After three months, the yoga group had significant improvements in fasting blood sugar and showed reduced systolic blood pressure. The researchers also found the yoga group had reduced body mass index levels and reduced levels of oxidative stress.
Yoga is good for body and soul
There are several types of Yoga – a word meaning to link up with the Creator – which include kundalini, hatha, bhakti and others. The foundation for the practice is thus one of spiritual context. While yoga practice in general has been shown to reduce stress and calm the mind – hatha yoga exerts subtle benefits upon the body, shown by these studies. These benefits ultimately represent the expression of the nature of the spiritual self within.

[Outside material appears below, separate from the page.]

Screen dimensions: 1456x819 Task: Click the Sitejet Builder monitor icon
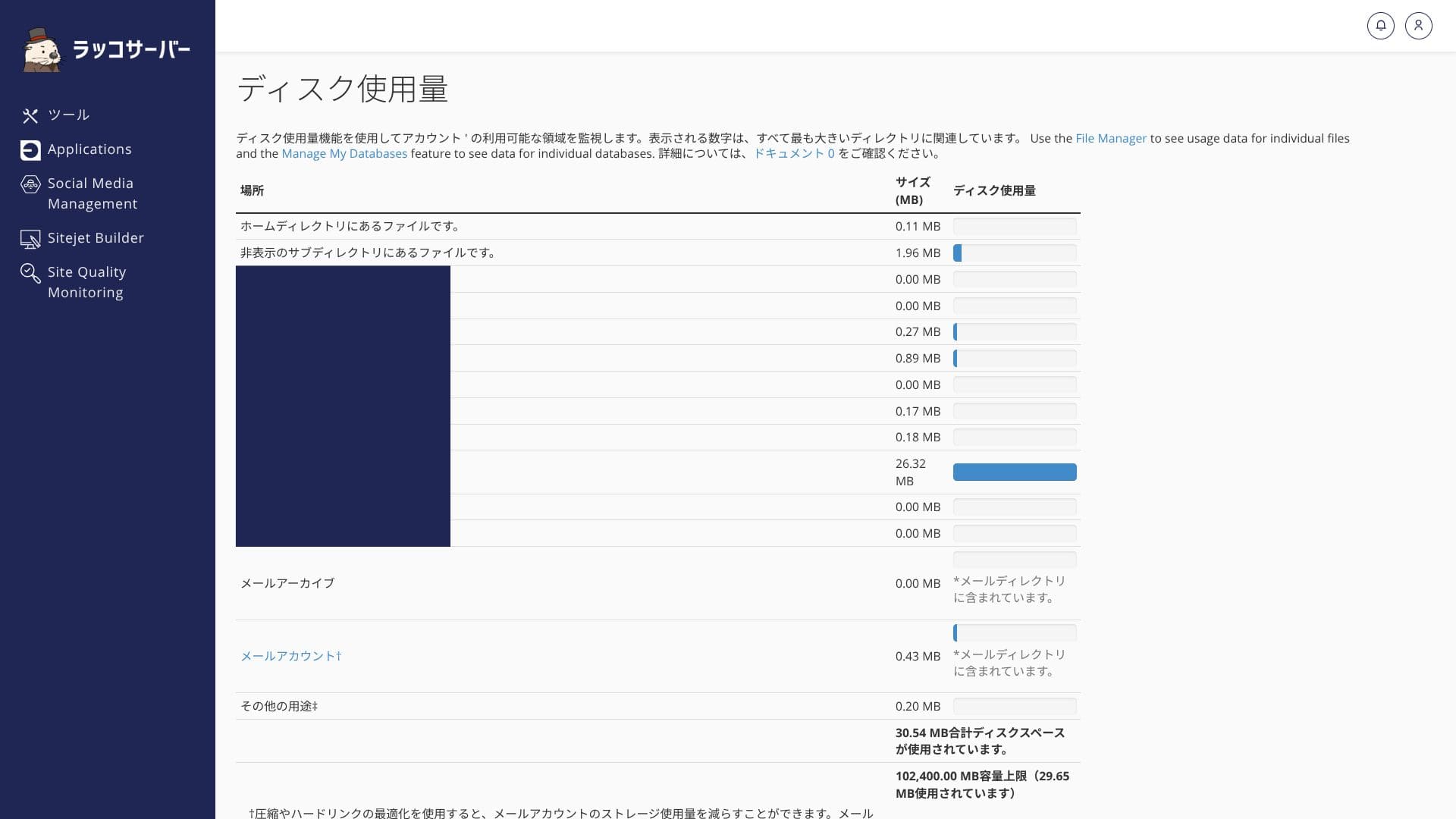[30, 239]
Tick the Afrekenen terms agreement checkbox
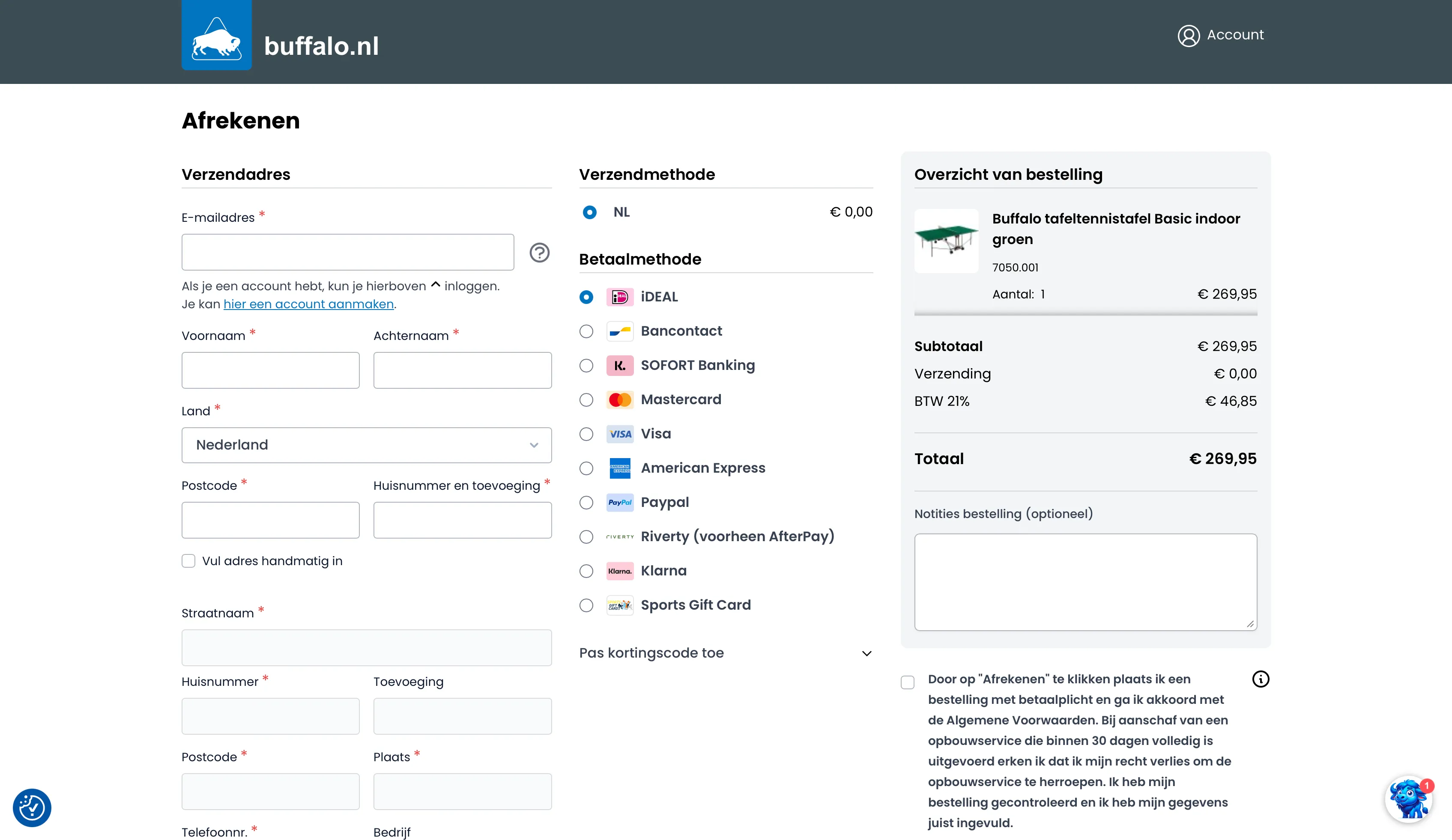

Patil SG, Dhanakshirur GB, Aithala MR, Naregal G, Das KK. Effect of yoga on oxidative stress in elderly with grade-I hypertension: a randomized controlled study. J Clin Diagn Res. 2014 Jul;8(7):BC04-7. doi: 10.7860/JCDR/2014/9498.4586.
Pal R, Singh SN, Halder K, Tomer OS, Mishra AB, Saha M. Effects of Yogic Practice on Metabolism and Antioxidant – Redox Status of Physically Active Males. J Phys Act Health. 2014 May 16.
Hegde SV, Adhikari P, Shetty S, Manjrekar P, D'Souza V. Effect of community-based yoga intervention on oxidative stress and glycemic parameters in prediabetes: a randomized controlled trial. Complement Ther Med. 2013 Dec;21(6):571-6. doi: 10.1016/j.ctim.2013.08.013.